I'm currently trying to automatically extract important keywords from a PDF file. I am able to get the text information out of the PDF document. But now I need to know, which font size and font family these keywords have.
The following code I already have:
Main
public static void main(String[] args) throws IOException {
String src = "SEM_081145.pdf";
PdfReader reader = new PdfReader(src);
SemTextExtractionStrategy semTextExtractionStrategy = new SemTextExtractionStrategy();
PrintWriter out = new PrintWriter(new FileOutputStream(src + ".txt"));
Rectangle rect = new Rectangle(70, 80, 490, 580);
RenderFilter filter = new RegionTextRenderFilter(rect);
for (int i = 1; i <= reader.getNumberOfPages(); i++) {
// strategy = new FilteredTextRenderListener(new LocationTextExtractionStrategy(), filter);
out.println(PdfTextExtractor.getTextFromPage(reader, i, semTextExtractionStrategy));
}
out.flush();
out.close();
}
And I have implemented the TextExtraction Strategy SemTextExtractionStrategy
which looks like this:
public class SemTextExtractionStrategy implements TextExtractionStrategy {
private String text;
@Override
public void beginTextBlock() {
}
@Override
public void renderText(TextRenderInfo renderInfo) {
text = renderInfo.getText();
System.out.println(renderInfo.getFont().getFontType());
System.out.print(text);
}
@Override
public void endTextBlock() {
}
@Override
public void renderImage(ImageRenderInfo renderInfo) {
}
@Override
public String getResultantText() {
return text;
}
}
I can get the FontType but there is no method to get the font size.
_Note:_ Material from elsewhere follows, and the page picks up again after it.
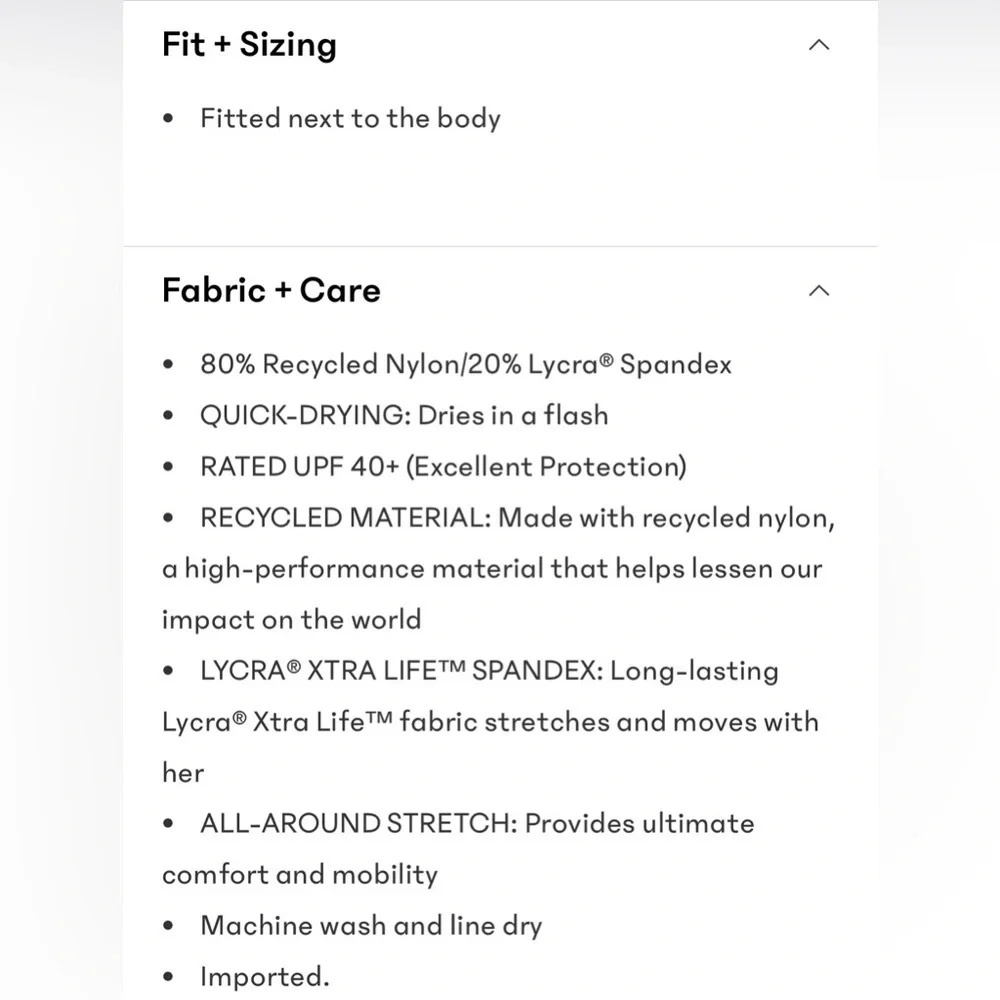The image size is (1000, 1000).
Task: Click the 'impact on the world' text line
Action: [291, 619]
Is there another way or how can I get the font size of the current text segment?
Or are there any other libraries which can fetch out the font size from TextSegments? I already had a look into PDFBox, and PDFTextStream. The PDF Shareware Library from Aspose would perfectly do the job. But it's very expensive and I need to use an open source project.
You can adapt the code provided in this answer, in particular this code snippet:
This answer is in C#, but the API is so similar that the conversion to Java should be straightforward.